**What you are asked to do**
Report every line of the data that includes "Expand".

**Supplied information**

-=-=-

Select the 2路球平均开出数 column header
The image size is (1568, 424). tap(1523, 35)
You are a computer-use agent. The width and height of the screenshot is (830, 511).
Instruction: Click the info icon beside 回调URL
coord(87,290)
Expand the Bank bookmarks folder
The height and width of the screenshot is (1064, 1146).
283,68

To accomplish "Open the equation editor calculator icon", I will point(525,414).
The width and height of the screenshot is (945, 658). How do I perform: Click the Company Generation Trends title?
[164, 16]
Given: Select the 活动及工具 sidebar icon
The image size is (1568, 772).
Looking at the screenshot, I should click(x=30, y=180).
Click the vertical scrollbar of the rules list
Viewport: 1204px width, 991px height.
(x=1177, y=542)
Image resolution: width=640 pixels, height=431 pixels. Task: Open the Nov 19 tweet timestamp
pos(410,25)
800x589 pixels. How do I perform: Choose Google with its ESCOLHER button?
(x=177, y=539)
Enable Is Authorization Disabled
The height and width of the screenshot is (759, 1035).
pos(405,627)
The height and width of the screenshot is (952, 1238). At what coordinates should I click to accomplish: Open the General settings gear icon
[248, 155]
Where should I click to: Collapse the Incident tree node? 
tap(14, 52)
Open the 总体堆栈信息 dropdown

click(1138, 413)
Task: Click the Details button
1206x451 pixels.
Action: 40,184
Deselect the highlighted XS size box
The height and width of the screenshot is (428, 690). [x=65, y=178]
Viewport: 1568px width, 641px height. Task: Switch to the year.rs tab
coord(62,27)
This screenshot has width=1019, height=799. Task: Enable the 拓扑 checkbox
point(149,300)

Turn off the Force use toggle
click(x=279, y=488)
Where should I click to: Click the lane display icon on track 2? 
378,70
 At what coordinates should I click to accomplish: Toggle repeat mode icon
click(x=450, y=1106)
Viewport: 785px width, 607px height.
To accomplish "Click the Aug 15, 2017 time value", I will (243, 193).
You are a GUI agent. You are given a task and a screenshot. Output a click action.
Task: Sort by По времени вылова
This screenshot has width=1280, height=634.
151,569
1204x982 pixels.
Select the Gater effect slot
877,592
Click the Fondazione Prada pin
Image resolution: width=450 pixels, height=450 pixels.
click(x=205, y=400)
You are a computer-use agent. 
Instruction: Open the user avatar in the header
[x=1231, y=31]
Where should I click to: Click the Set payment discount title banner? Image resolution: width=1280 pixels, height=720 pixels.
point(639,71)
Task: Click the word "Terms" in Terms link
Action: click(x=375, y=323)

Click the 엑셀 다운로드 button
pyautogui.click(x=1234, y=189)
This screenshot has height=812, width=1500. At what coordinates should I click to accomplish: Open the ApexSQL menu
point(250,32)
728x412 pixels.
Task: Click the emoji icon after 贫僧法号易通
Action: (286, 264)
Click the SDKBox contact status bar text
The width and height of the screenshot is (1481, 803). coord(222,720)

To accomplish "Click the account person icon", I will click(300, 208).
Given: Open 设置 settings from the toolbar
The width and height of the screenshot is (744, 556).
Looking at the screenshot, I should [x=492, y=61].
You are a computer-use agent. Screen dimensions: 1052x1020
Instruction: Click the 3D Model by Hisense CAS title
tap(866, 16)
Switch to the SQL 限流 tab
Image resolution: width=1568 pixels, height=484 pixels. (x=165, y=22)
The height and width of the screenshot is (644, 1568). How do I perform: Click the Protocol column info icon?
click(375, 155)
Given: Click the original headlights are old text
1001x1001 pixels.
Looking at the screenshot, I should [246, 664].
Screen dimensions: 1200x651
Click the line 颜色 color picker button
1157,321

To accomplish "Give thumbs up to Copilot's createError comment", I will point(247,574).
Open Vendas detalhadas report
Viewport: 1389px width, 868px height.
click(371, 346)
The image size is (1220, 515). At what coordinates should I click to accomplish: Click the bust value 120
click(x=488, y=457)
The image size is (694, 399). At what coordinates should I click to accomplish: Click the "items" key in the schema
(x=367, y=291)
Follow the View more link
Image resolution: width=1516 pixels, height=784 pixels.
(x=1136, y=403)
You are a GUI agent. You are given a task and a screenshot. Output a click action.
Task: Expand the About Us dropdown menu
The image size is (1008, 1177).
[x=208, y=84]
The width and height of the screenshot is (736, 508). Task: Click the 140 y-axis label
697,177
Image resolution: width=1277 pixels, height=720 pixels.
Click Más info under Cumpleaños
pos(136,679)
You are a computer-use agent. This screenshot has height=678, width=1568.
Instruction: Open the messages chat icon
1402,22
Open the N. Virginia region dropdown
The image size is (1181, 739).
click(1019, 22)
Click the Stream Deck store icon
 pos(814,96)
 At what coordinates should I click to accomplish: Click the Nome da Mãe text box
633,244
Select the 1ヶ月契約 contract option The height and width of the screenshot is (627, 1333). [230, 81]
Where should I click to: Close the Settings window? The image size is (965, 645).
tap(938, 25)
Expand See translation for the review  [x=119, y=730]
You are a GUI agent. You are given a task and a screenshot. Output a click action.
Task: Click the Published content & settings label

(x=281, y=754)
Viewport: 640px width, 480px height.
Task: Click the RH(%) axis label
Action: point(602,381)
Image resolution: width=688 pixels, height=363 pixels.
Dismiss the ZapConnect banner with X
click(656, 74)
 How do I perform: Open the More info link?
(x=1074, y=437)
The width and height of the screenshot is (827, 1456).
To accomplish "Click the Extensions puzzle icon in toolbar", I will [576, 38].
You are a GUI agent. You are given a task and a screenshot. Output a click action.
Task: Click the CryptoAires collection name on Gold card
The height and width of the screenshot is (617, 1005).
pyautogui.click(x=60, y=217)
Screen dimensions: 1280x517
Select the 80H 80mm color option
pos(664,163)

-=-=-

**Answer to this exercise**
Expand the Bank bookmarks folder
Task: Expand the About Us dropdown menu
Expand See translation for the review  [x=119, y=730]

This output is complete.